Wednesday 29th August

Web gets even cleverer

Jon Bright (London, OK): Just been made aware of imooty.eu, a cracking news aggregator for European news outlets. Not only does it simply and clearly aggregate the top stories from different countries, it allows you to search across countries for the same news story - find out how Gordon Brown is playing in Czechslovakia, or what Merkel has been up to according to the Portugese press.

Tuesday 21st August

Protest and the media

Sunny Hundal (London, Pickled Politics): Much of the talk in the press this week has been about how these "hippies" who attended Climate Camp were so smug and preachy, and probably flew to Heathrow to attend the camp.
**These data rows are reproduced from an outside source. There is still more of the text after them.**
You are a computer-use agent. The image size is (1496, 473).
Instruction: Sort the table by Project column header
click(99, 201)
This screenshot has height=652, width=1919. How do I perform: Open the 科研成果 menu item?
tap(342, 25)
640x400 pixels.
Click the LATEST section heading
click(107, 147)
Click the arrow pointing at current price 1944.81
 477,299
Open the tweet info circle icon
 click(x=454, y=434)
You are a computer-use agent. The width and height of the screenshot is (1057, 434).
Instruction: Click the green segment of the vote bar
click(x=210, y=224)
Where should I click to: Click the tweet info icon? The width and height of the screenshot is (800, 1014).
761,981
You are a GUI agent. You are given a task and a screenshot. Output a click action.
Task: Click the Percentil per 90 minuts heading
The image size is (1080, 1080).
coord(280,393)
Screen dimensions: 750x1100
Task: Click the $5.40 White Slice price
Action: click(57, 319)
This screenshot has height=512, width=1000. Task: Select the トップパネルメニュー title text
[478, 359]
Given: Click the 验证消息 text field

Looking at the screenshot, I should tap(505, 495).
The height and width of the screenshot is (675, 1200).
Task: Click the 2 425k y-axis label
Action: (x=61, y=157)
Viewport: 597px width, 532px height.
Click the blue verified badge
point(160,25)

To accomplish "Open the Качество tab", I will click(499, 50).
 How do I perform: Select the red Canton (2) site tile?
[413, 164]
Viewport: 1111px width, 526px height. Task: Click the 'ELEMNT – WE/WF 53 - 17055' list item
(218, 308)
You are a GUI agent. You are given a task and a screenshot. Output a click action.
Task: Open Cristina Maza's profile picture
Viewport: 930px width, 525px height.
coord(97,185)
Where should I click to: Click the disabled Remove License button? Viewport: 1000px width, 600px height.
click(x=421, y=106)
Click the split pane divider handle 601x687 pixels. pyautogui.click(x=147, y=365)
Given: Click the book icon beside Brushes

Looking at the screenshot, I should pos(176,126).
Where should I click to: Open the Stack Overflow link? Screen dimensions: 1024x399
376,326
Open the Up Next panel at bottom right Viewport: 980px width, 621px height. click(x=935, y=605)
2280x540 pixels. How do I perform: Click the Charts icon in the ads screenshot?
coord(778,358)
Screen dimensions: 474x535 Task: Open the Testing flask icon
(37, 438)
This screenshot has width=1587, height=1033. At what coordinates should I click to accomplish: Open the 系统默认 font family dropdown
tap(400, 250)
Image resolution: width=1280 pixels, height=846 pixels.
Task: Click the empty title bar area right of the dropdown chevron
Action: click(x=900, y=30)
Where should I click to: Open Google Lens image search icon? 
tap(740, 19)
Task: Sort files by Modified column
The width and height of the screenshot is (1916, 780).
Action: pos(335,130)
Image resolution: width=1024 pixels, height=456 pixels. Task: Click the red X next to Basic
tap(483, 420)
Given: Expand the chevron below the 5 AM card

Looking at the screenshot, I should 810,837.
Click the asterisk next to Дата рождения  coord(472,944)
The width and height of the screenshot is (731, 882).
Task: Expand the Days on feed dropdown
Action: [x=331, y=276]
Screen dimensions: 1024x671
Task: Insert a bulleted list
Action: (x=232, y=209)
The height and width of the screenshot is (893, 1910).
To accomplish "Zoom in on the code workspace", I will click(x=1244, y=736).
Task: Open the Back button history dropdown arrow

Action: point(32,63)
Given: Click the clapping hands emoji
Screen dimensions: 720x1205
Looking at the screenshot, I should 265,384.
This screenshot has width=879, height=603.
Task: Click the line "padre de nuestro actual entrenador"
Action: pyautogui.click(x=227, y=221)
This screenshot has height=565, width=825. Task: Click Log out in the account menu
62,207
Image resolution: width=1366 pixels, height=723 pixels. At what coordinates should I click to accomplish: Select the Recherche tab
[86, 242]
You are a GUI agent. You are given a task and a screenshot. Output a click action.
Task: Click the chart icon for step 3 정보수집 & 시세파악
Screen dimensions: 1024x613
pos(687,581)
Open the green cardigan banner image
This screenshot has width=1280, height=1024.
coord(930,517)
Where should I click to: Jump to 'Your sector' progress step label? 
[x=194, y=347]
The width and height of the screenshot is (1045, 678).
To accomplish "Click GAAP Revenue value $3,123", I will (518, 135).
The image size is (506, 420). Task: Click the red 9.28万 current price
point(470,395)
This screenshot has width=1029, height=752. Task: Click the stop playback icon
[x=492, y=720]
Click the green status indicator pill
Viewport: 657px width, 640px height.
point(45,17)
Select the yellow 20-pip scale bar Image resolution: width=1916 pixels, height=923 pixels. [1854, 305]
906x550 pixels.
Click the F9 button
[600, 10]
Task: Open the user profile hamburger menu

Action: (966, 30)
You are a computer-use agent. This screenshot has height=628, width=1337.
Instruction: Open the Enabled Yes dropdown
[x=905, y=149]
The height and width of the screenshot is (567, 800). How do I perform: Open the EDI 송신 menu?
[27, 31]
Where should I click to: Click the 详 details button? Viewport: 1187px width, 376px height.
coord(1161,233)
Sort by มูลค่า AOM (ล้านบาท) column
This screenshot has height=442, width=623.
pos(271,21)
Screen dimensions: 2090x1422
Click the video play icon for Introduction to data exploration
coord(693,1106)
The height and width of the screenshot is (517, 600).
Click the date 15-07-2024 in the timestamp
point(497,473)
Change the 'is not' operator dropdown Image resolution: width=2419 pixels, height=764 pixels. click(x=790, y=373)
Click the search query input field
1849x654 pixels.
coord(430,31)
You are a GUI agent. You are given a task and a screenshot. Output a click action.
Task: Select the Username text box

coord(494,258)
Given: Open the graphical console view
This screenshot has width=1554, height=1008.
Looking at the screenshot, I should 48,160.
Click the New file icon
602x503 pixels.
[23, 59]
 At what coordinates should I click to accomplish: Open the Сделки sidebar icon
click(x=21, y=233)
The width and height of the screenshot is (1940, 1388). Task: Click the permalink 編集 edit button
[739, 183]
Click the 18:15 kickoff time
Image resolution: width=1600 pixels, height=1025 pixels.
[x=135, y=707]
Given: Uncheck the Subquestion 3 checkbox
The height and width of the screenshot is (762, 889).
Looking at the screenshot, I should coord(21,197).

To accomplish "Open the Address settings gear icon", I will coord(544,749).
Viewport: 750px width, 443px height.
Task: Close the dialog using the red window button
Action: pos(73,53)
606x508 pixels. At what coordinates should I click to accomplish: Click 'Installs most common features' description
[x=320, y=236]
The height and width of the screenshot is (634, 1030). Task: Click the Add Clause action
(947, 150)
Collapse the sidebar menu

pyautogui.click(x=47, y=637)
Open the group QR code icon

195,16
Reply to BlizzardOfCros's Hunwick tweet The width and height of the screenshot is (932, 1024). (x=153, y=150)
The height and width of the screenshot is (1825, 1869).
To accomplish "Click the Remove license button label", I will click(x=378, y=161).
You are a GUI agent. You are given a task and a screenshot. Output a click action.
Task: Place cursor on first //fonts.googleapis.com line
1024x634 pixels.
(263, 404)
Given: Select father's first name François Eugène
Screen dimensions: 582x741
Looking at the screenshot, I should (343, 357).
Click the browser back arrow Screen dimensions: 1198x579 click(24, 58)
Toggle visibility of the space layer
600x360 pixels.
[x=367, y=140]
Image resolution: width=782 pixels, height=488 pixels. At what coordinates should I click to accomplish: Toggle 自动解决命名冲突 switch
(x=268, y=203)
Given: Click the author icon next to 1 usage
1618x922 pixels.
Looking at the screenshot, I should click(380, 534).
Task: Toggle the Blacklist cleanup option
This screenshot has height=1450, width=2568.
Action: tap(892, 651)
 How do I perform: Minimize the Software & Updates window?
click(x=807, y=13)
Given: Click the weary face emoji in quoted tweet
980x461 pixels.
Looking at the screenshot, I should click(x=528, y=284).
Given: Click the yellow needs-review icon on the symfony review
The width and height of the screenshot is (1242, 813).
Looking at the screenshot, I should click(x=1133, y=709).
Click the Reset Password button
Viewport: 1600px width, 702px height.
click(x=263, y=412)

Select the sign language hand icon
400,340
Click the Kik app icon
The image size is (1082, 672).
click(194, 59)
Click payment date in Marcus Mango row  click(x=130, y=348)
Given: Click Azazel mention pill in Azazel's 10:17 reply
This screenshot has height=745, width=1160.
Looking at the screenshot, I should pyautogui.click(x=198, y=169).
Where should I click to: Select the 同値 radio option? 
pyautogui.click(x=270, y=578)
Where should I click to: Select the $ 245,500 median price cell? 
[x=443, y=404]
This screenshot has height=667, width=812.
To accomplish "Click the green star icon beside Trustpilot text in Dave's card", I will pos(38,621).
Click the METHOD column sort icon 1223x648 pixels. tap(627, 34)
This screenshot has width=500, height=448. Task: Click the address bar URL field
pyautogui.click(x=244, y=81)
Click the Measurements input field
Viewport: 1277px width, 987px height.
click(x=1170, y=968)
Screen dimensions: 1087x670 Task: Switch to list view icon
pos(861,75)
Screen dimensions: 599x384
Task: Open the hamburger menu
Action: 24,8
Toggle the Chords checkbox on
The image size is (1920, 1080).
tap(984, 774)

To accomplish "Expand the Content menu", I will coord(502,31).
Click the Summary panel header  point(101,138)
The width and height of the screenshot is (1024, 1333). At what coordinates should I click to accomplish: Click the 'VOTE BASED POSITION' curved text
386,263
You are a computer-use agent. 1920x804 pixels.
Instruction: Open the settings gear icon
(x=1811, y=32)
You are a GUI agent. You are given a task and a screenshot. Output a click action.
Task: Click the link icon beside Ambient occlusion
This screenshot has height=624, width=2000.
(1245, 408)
Are environmentalists full of contradictions? Do they not practice what they preach?

Friday 27th July

Kingdom submerged

Paul Kingsnorth (Oxford, writer): Summer 2005, and I’m working as an assistant lock-keeper on the river Thames. A parallel world has unfurled before me. I live less than a mile from this river – I’ve walked by it many times, swum in it, kayaked on it, passed endlessly over its bridges. Yet I’ve never really seen it. It is a new channel of human life: the people who live on it, from it, and work it, are a different world.